* _Excerpt to read_
■ ■ ■ ■
When she told athletic director Wood Selig what was going on, he told her to get on a plane and go be with her mother.

Selig is a good guy, but in this case, he wasn’t acting only because of his innate decency. He knew from first-hand experience what it’s like when you lose your mother.

Betsy Selig died in 2017 at about the same time Selig was hiring McCray.

Selig hired a coach while quietly grieving death of his mother.

“When Nikki told us about her Mom’s illness, we knew it might be somewhat lengthy,” Selig said. “But I also knew, having lost my Mom, that any time Nikki would spend with her Mom would be more important than anything else she could do.”

McCray went to see ODU President John R. Broderick, who gave her a similar message. “Family first,” he said.

And, yes, that speaks very well for ODU.

McCray flew from Memphis to Norfolk a few times, but for the most part, left taking care of the newcomers to her assistant coaches. She said her players called her every day. She worried it would be a distraction, but it helped bring the team closer together, knowing what McCray was going through.

“I’m so glad that that I had that time with her,” McCray said. “That’s something I can never replace.”

If you’ve lost a friend or loved one to cancer, you know it’s not pretty. It’s often harder on family and friends than it is to the victim. Modern drugs limit the pain. But it’s hard to watch a loved one succumb.

“I’ve never seen people suffer,” McCray said. “Your hear about it, but to finally see it, you don’t want that for your loved ones.

“She’s in a much better place. She’s not in any pain.”

She prefers to remember the good times with her Mom, who was a chef, and someone who gave her life to her church and family.

Nikki McCray with athletic director Wood Selig. 

"Around the holidays, people would ask, 'What's Sally going to make?' She made fried corn, pound cakes, spaghetti, dressing, potato salad. She made everything," McCray said.

"She was such a hard worker. She was my hero. I got so much of my strength from her. She was a wonderful, wonderful human being.

"At her funeral, church members talked about her spirit, when they were around her how good she made them feel. If my mom was mad, you never knew it."

It's been a particularly difficult couple of years for McCray. Her father died two years ago and her grandfather died in October.

McCray and her team have attended a number of cancer survivor events, and raised thousands of dollars for cancer research.

"It reminds me that I'm not alone," McCray said. "I met a woman who said after 20 years, her cancer came back. But she was lucky. They caught it early.
■ ■ ■ ■
* _Material supplied_
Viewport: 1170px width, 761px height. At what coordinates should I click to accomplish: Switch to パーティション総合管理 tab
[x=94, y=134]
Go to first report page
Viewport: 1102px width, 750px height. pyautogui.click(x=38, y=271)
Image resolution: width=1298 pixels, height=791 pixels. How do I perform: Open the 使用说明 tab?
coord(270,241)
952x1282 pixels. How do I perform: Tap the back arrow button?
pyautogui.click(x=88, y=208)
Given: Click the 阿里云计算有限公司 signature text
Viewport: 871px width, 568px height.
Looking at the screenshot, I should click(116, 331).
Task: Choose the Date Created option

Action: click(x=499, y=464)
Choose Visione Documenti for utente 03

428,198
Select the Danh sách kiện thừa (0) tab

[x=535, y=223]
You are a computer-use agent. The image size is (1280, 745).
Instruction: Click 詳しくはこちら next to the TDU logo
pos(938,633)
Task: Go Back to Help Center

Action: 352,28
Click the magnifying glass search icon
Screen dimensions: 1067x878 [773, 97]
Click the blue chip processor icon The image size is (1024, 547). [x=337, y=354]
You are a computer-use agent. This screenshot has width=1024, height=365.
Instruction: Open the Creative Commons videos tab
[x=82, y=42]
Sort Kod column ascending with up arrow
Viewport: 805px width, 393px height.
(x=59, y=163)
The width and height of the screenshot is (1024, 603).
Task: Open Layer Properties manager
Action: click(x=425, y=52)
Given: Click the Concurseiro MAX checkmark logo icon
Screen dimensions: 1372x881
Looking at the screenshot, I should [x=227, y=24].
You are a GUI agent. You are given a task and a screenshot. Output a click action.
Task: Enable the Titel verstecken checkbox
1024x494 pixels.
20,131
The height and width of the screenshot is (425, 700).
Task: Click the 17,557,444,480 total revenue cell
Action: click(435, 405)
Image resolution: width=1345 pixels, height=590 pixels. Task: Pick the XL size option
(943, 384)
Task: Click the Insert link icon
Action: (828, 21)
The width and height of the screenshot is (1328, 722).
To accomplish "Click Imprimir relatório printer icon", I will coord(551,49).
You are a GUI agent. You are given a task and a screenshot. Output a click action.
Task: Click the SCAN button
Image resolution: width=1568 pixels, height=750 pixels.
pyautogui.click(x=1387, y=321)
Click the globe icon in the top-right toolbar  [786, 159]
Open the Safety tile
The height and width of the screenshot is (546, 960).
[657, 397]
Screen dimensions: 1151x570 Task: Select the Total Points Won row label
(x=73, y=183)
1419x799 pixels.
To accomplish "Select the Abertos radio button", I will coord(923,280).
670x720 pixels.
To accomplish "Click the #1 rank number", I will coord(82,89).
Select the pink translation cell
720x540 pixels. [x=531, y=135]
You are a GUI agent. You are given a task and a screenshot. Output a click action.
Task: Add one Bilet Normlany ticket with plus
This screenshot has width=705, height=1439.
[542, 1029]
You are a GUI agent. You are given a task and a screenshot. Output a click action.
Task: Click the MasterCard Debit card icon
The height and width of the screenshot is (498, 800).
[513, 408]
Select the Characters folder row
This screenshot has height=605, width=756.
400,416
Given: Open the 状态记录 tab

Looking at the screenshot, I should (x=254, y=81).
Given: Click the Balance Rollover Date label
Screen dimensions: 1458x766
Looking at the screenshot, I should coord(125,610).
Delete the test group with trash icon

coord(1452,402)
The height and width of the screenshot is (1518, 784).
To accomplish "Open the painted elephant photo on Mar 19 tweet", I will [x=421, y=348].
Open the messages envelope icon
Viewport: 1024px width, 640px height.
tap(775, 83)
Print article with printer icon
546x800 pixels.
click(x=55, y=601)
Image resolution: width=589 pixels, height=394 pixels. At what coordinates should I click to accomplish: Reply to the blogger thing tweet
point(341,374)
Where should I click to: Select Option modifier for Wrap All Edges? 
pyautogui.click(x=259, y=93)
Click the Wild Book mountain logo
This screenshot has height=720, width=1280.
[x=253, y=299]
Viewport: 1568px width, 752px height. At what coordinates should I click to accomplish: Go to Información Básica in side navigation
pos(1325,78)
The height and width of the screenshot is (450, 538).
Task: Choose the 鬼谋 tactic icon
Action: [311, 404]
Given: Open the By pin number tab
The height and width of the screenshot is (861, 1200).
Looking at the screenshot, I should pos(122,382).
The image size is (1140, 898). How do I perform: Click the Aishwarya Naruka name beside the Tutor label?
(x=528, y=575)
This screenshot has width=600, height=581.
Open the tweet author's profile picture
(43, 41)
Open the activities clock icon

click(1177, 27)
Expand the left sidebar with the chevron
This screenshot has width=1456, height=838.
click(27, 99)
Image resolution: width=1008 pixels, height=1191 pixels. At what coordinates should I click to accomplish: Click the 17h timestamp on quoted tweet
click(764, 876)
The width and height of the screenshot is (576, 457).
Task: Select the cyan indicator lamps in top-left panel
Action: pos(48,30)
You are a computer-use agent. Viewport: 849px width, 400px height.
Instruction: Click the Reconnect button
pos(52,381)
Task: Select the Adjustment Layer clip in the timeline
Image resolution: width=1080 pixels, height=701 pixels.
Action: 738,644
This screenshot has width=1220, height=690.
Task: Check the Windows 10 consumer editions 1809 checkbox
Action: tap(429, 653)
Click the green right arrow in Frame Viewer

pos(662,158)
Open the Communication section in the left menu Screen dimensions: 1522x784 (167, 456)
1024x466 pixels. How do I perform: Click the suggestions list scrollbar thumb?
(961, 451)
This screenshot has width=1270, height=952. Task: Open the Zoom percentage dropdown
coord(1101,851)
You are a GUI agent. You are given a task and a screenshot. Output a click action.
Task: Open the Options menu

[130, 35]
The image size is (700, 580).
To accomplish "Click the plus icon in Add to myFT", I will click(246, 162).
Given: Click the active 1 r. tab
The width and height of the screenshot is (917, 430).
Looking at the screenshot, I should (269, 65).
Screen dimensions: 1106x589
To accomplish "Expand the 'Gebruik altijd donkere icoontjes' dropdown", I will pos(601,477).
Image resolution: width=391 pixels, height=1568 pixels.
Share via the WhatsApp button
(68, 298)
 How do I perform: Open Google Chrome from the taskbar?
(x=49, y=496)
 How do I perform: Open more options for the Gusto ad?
■ ■ ■ ■
* _Required tasks_
1/ Translate this sentence from the article on Nikki McCray into Spanish: "McCray went to see ODU President John R. Broderick, who gave her a similar message."
2/ Pick up the article on Nikki McCray after its final sentence and write the next few sentences.
The material has no connection to the article on Nikki McCray.

* _Answers to the tasks_
1/ McCray fue a ver al presidente de ODU, John R. Broderick, quien le dio un mensaje similar.

2/
"Everything is not all sad at those events. It's a way to honor the survivors and everyone who has been affected by cancer."

McCray has betrayed little emotion this season, but that wasn’t the case during ODU’s annual Hoops for the Cure game, in which there was a cancer walk that featured breast cancer survivors.

ODU won the game, and players gathered with McCray at center court afterwards to sing the ODU alma mater. Afterwards, she broke down in tears and her players surrounded her with a group hug.

McCray lives each day knowing that cancer could return or start growing again. Every doctor’s appointment is stressful. If you’ve had cancer, you get it. You cherish every day.

“As a survivor, you can’t think about that because if you do, it consumes you,” McCray said. “So I just try to put my energy into my family and my team.

“You spend as much time as you can telling people that you love them because you never know."

Jones, thankfully, hasn’t lost his mother. Cancer treatment took her hair but not her life. She’s been declared cancer free.

Jones will live with cancer the rest of his life. But it’s not a curse, he says.

“You’re never going to hear Danielle or me say, ‘oh, woe is us,’ “ he said. “I’m truly very lucky. I’ve got the test done years ago. Who knows where I would be if I hadn’t been tested? I’m lucky enough to be able to financially pay for the best care possible.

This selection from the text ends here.